TAREA PROPUESTA:
Responda con datos del fragmento para leer:
(a) ¿Qué les ocurrirá a los que ahora tienen hambre?
(b) Según la reflexión, ¿qué dos cosas no son lo "terreno"?
(c) ¿De qué dice Pablo que nos revistamos?

FRAGMENTO PARA LEER:
········

Lectura del santo evangelio según san Lucas 6, 20-26
-«Dichosos los
pobres, porque vuestro es el reino de Dios.
Dichosos los que
ahora tenéis hambre, porque quedaréis saciados.
Dichosos los que
ahora lloráis, porque reiréis.
Dichosos vosotros,
cuando os odien los hombres, y os excluyan, y os insulten, y proscriban vuestro
nombre como infame, por causa del Hijo del hombre. Alegraos ese día y saltad de
gozo, porque vuestra recompensa será grande en el cielo. Eso es lo que hacían
vuestros padres con los profetas.
¡Ay de vosotros,
los que ahora estáis saciados!, porque tendréis hambre.
¡Ay de los que
ahora reís!, porque haréis duelo y lloraréis.
¡Ay si todo el
mundo habla bien de vosotros! Eso es lo que hacían vuestros padres con los
falsos profetas.»
Reflexión del Evangelio de hoy
Ya que habéis resucitado con Cristo…
La
lectura que hoy escuchamos comienza con una afirmación rotunda de Pablo. Algo
extremadamente importante, fundamental para nuestra vida. Y que él da por
hecho, de tal modo que tenemos la impresión de que no necesita explicar nada.
De ahí pasa directamente a “sacar las consecuencias” que esa realidad tiene
para nuestra vida.
Y
me pregunto sobre nuestra conciencia de “haber resucitado”, de estar viviendo
“ya” una vida nueva a la que nos ha dado acceso Cristo Jesús.
Y
me temo que, globalmente, no se nos nota mucho que somos resucitados. Es, tal
vez, más frecuente entre nosotros la pregunta inquietante sobre la
resurrección. En muchas ocasiones, cuando en los grupos cristianos abordamos el
tema, nuestra manera de expresarnos pone de manifiesto que, en todo caso, eso
de la resurrección es algo para después de la muerte…
Quizá
nos ocurre que sobrepasa de tal manera lo imaginable que no nos atrevemos a
“dejarnos invadir” por el torrente de la vida plena del resucitado. Es como si
fuera demasiado bueno, y por supuesto inalcanzable, para nosotros.
Sin
embargo, la “traducción” que Pablo nos ofrece de lo que significa aspirar a los
bienes de arriba y dar muerte a lo terreno nos muestra cosas muy interesantes.
Lo “terreno” no es nuestra condición de criaturas, ni nada de lo bueno que se
hace presente en nuestras vidas. Leemos con atención la lista de las cosas que
se nos invita a abandonar y seguro que hay acuerdo en que ninguna de ellas
constituye un “bien terreno”. Más bien son presencia del mal y del sufrimiento
para los otros y para nosotros mismos.
¿Cómo
liberarnos de todo ello? No hay recetas. Pablo nos dice que nos revistamos del
hombre nuevo. Que sepamos aventurarnos en esa “dimensión” en la que ya no hay
distinción entre los seres humanos (sí diferencias) porque es Cristo quien está
en todos. Y aceptarlo supone elegir para nuestra vida el camino del amor, como
Él nos mostró. Amar más y mejor como síntesis de todo aquello a lo que podemos
aspirar y camino de plenitud.
Dichosos los pobres… ¡ay de vosotros, los ricos!

········

DATOS SIN PROCESAR:

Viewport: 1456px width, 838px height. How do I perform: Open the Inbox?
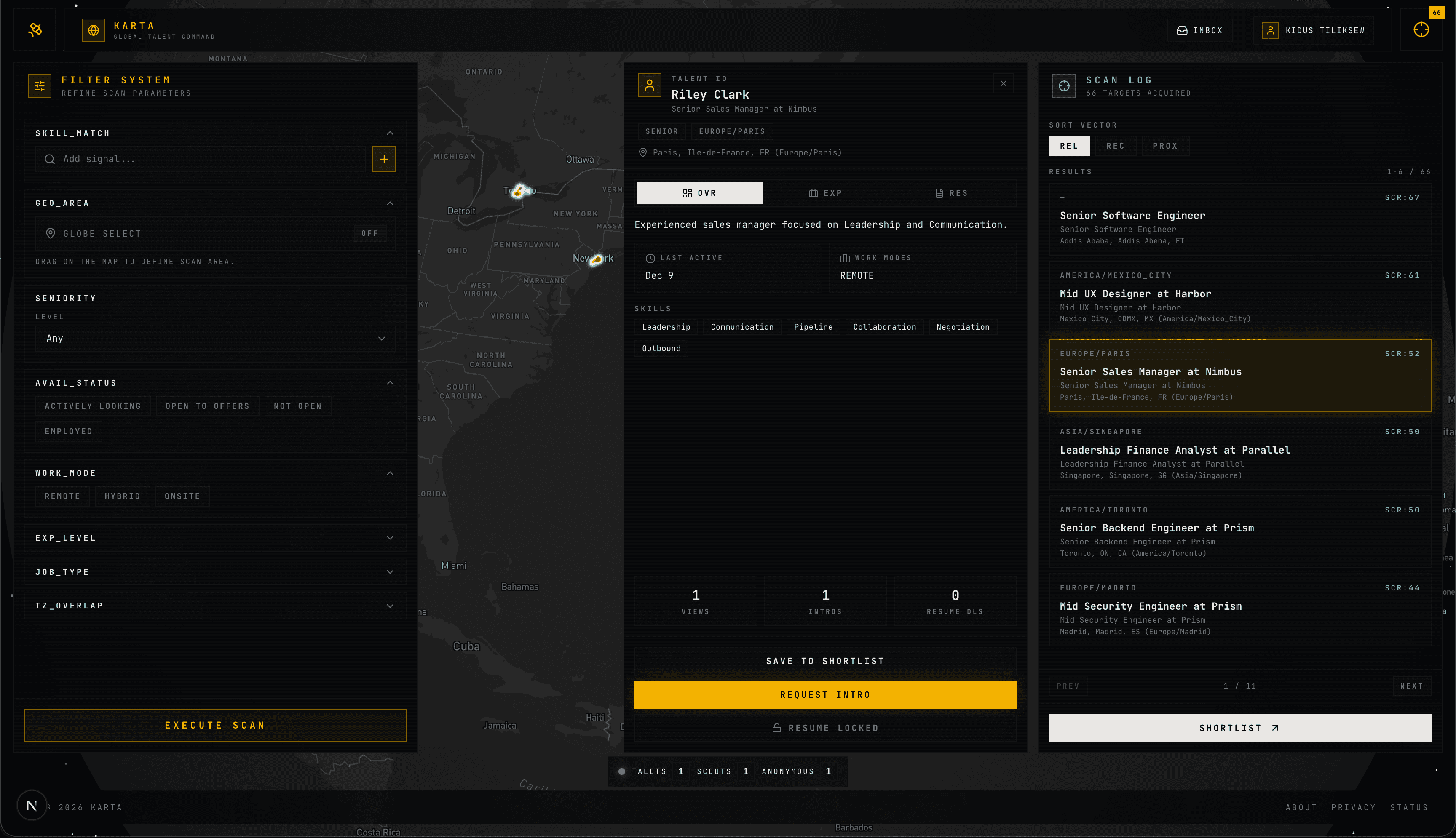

········

RESPUESTA COMPLETA:
(a) Los que ahora tienen hambre quedarán saciados.
(b) Lo "terreno" no es nuestra condición de criaturas ni nada de lo bueno que se hace presente en nuestras vidas.
(c) Pablo dice que nos revistamos del hombre nuevo.